二十四斬
『主様』と呼ばれていると語る声の主に操られているだろう『絡繰呪装機』の鎧武者が刀を構え動き出し、鎧武者が動き出すと真助は迎え撃つべく駆け出すと美琴に指示を出していく。
「コイツの動きを見極める!!オレが引きつけるからオマエは攻撃を決めるタイミングを見つけ次第そのハンマーで仕掛けろ!!」
「これはメイスよ!!」
どっちでもいい、と真助は美琴の言葉に冷たく言い放つと黒い雷を全身に強く纏って身体を強化させながら駆けるその速度を上昇させながら敵へ接近し、鎧武者に接近すると真助は2本の刀による連撃を放って先制しようとした。
が、鎧武者は真助が連撃を放とうとしたその瞬間に走る足を止めるなり後ろへ軽く飛んで真助の連撃の数発を躱し、さらに躱せないと判断した連撃に対しては刀で受け流すようにして全て防いでみせた。
「コイツ……武術の心得があんのか!!」
(今の身のこなしは間違いない!!刀の有効射程や連撃の感覚を瞬時に見抜いて防ぐだけでなく防ぐことをも最小限に抑えるためにわざと後ろに飛ぶなんて判断……絡繰何とかに出来る芸当なのか!?)
「反応出来るなら……やり方を変える!!」
鎧武者が連撃に対応出来たことから武術による動きが取り入れられていること、その心得があることを把握した真助は全身に纏う黒い雷を2本の刀に強く纏わせると刀身を拡張するかのように黒い雷を鋭く尖らせて刃に変え、手に待つ刀を黒い雷によって長刀のように変化させると真助は両脚に力を集めて地を蹴り加速して目にも止まらぬ速度で鎧武者の周囲を縦横無尽に駆けながら攻撃を仕掛けていく。
真助の放つ攻撃は先程の連撃に比べると一撃一撃の速度は速くないもののもその一撃は地を割くほどの破壊力を発揮しており、その真助の攻撃に対して鎧武者は何度か回避した後で一撃を刀で受け止めようとする……が、鎧武者が刀で受け止めようとした真助の一撃は鎧武者の力を上回るほどの強さを発揮して鎧武者を軽く吹き飛ばしてみせた。
真助の一撃を受け止めきれず吹き飛ばされた鎧武者は闇を纏いながら受け身を取ると即座に刀に闇を纏わせると同時に真助に向けて斬撃を飛ばす。
「そんなもの!!」
鎧武者が飛ばした斬撃を真助は簡単に躱すとさらに加速して鎧武者に再接近しようと試みた……が、真助が斬撃を躱したその直後、鎧武者は真助が加速するよりも先に素早く動いて真助との距離を詰めて刀を振り上げていた。
「なっ……速い……!!」
鎧武者の突然の加速と接近に驚きながらも真助は咄嗟に2本の刀に黒い雷を纏わせ交差させるように構えて鎧武者の一撃を受け止めようとするが、鎧武者が振り下ろした一閃はそれを受け止めようとした真助の刀を容易く砕き折ると彼の肉を軽く抉るように傷を与え、さらに一閃の余波で真助を吹き飛ばしてしまう。
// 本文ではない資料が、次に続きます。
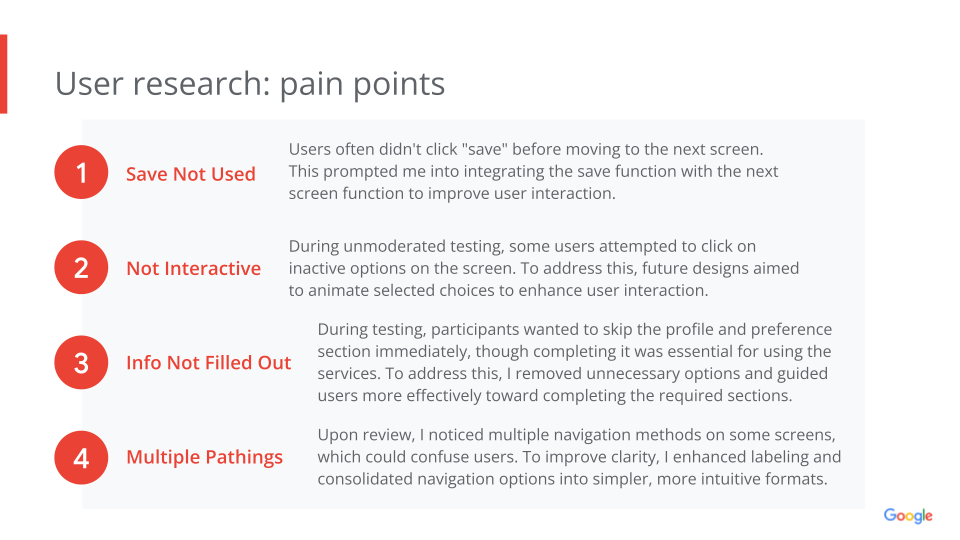The height and width of the screenshot is (540, 960).
Task: Click the line starting "This prompted me into integrating"
Action: click(533, 171)
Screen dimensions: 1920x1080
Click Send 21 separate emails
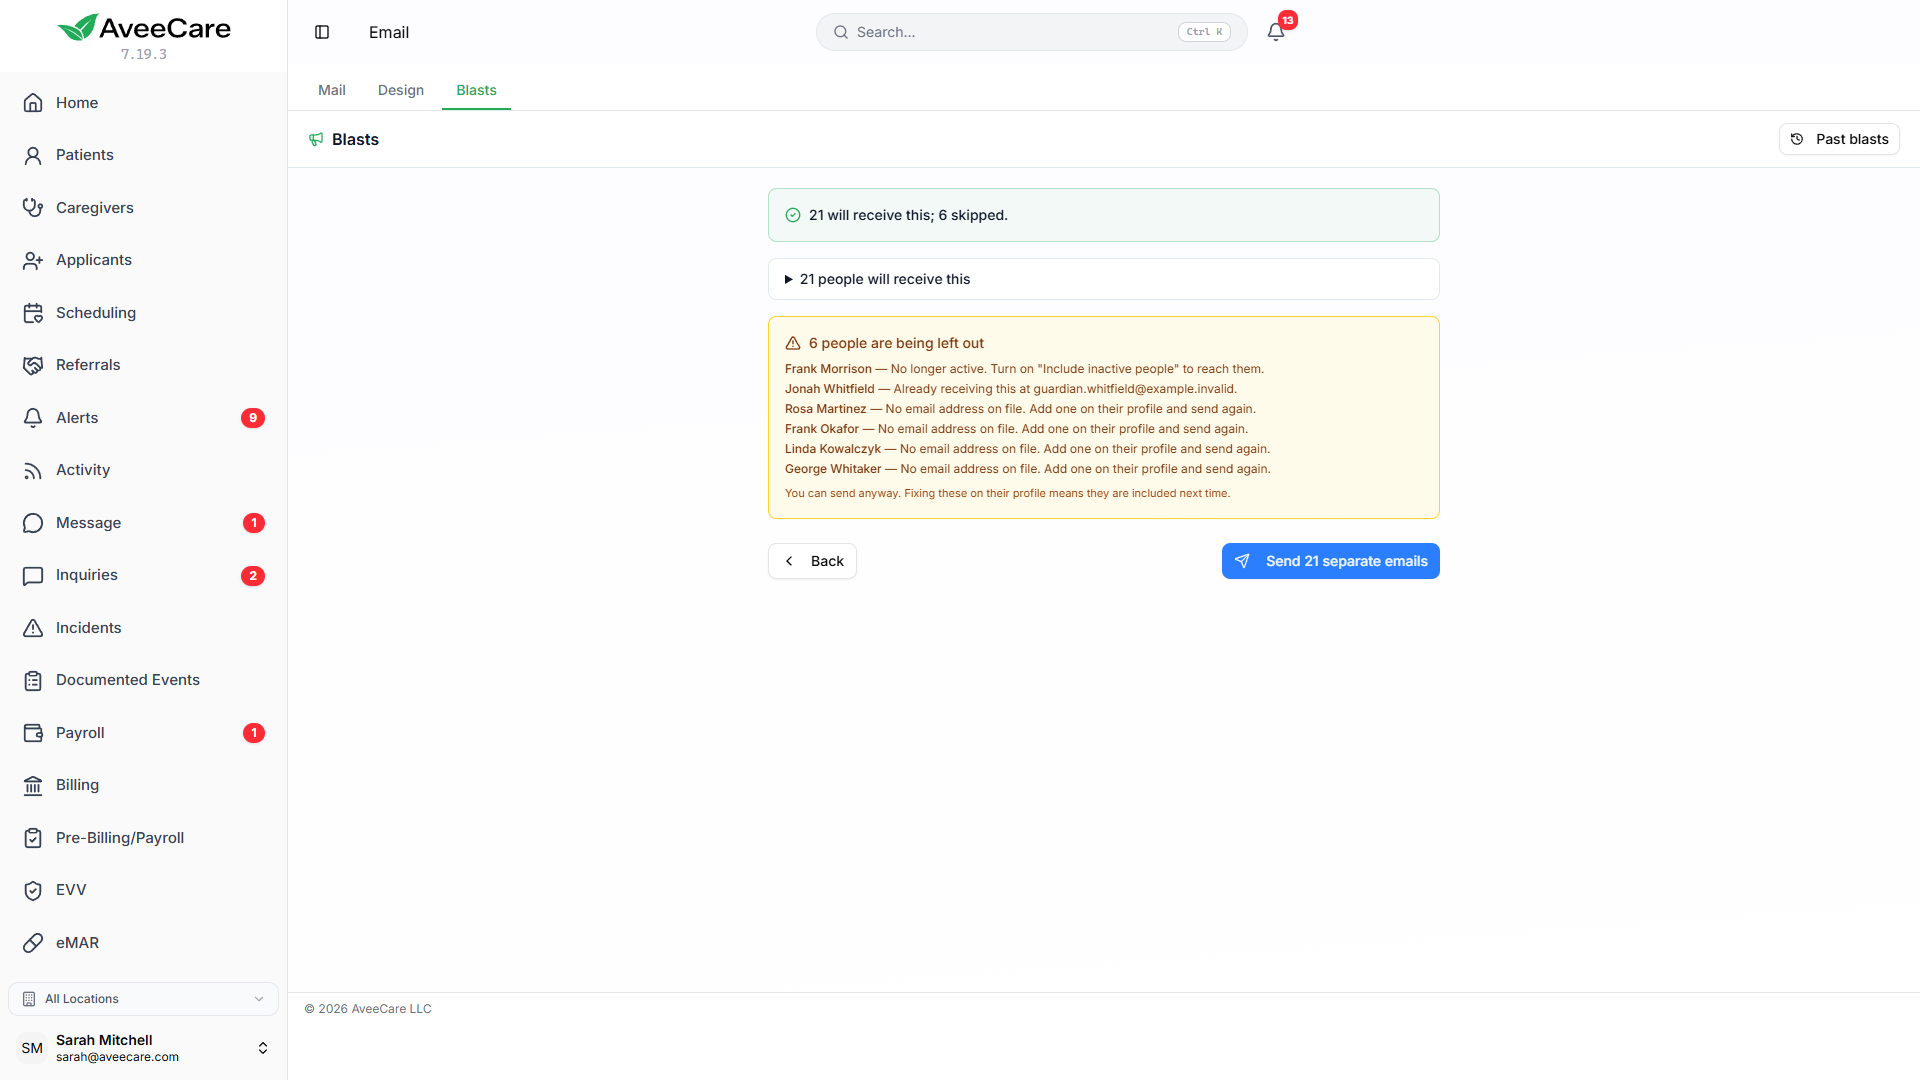(1330, 561)
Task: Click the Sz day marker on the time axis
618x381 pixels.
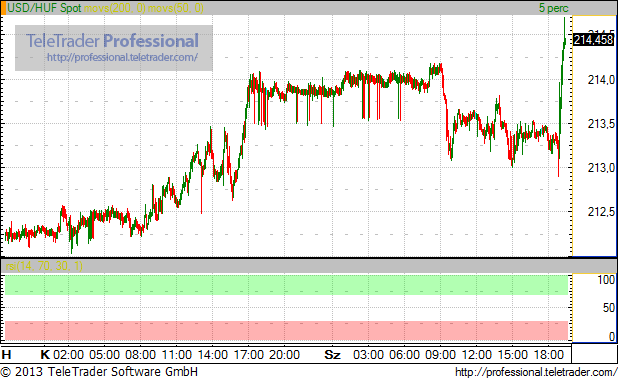Action: 332,355
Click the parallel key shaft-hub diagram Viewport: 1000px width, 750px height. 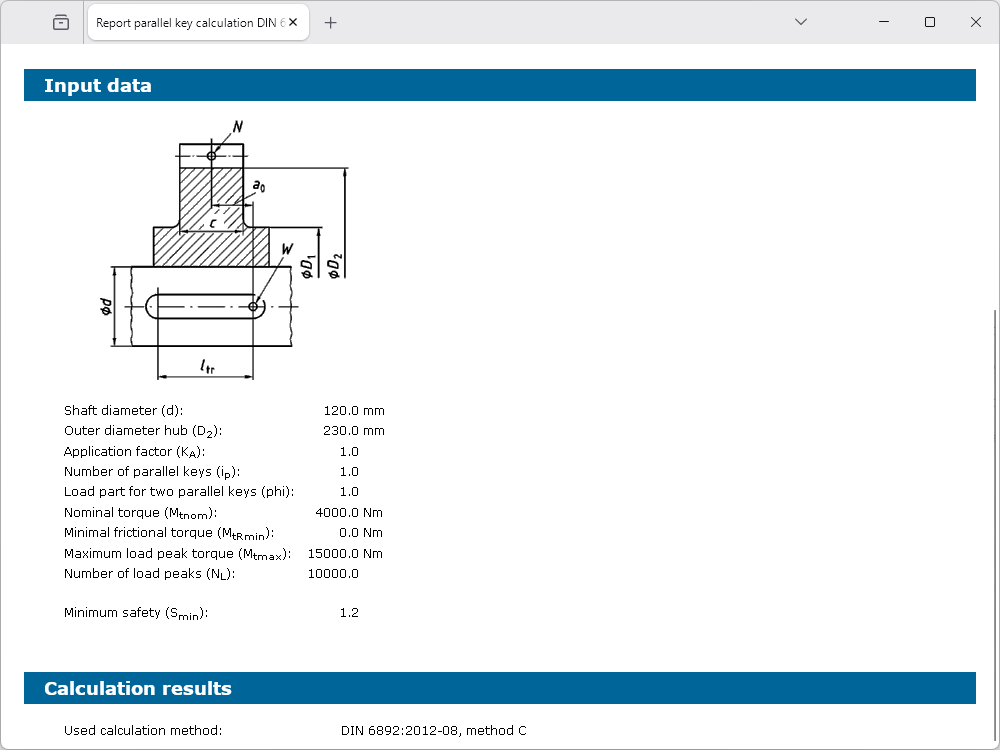(x=225, y=250)
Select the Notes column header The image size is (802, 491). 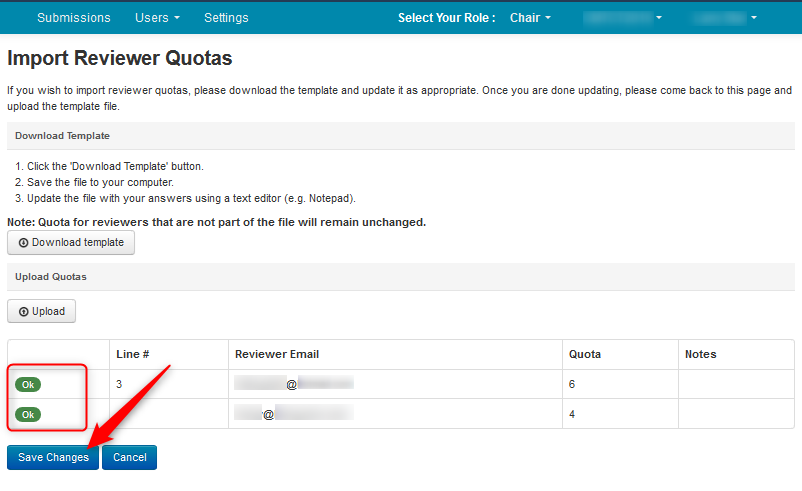click(700, 354)
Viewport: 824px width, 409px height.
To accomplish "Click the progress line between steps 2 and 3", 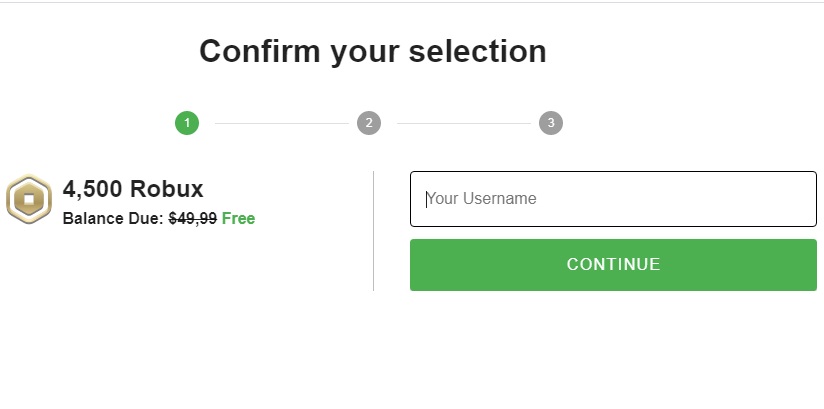I will [x=460, y=124].
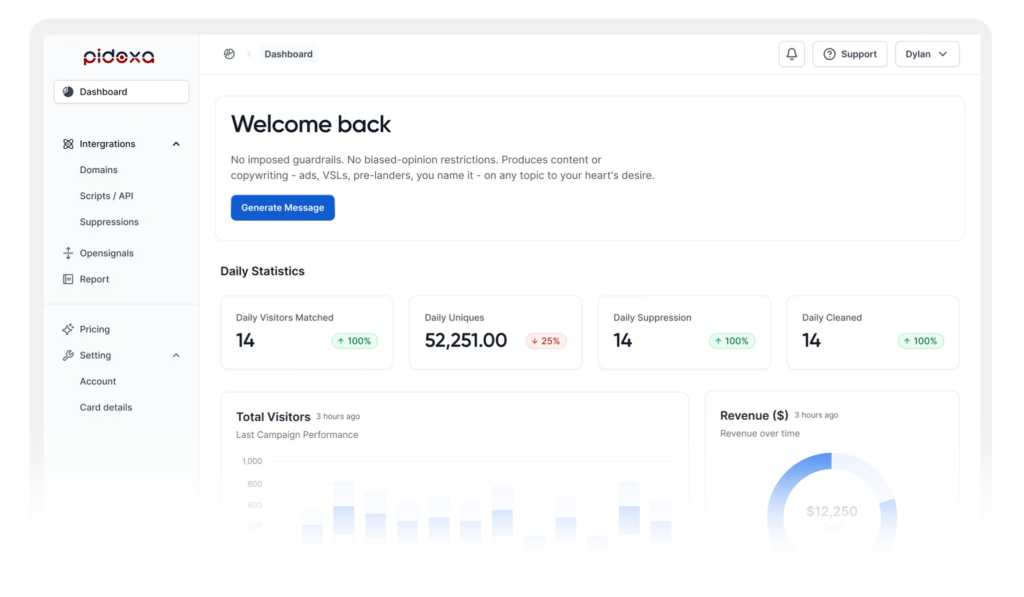1024x597 pixels.
Task: Click the Pidoxa logo
Action: (x=119, y=57)
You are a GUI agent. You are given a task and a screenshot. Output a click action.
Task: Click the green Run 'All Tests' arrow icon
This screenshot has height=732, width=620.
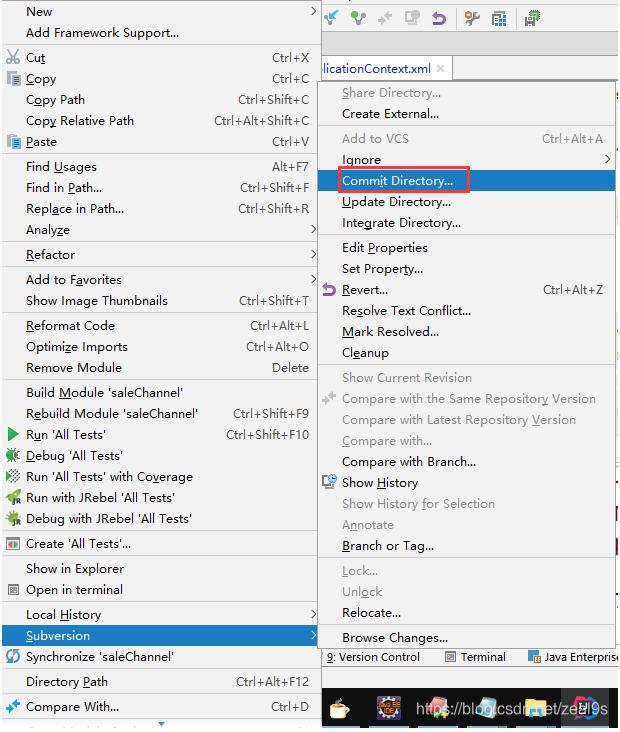tap(13, 435)
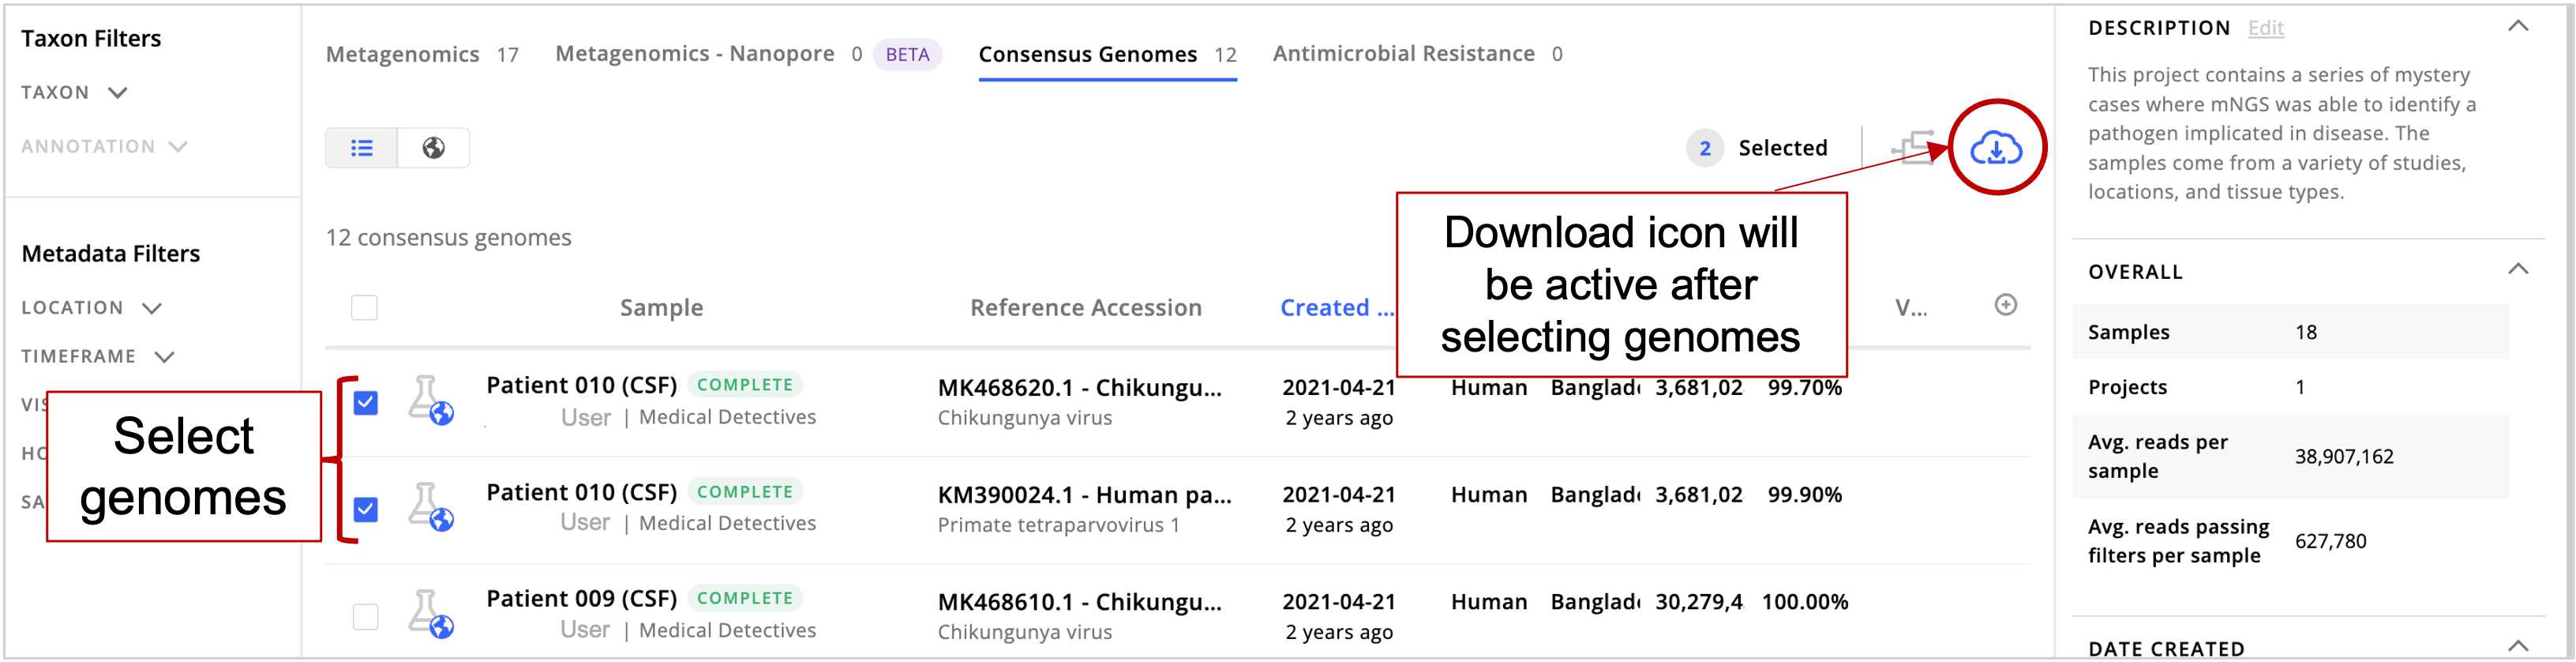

鎧武者の一撃によって刀を破壊され肉を軽く抉られるような傷を負わされた真助は吹き飛ばされた先で倒れそうになるも何とかして勢いを殺して立て直そうとし、真助が立て直そうとすると鎧武者は刀を地と水平に構えるようにしながらその場で勢いよく突きを繰り出すとその勢いを用いた衝撃を真助に向けて撃ち飛ばす。
刀を破壊された真助は立て直すべく立ち上がると即座に壊された刀に黒い雷を集中させるように纏わさせると壊れた部分を補うかのように黒い雷の刀を完成させて衝撃を防ぎ止めて天へと軌道を逸らさせ、黒い雷の刀を真助が構えると鎧武者はもう一度同じ動作をして衝撃を撃ち飛ばす。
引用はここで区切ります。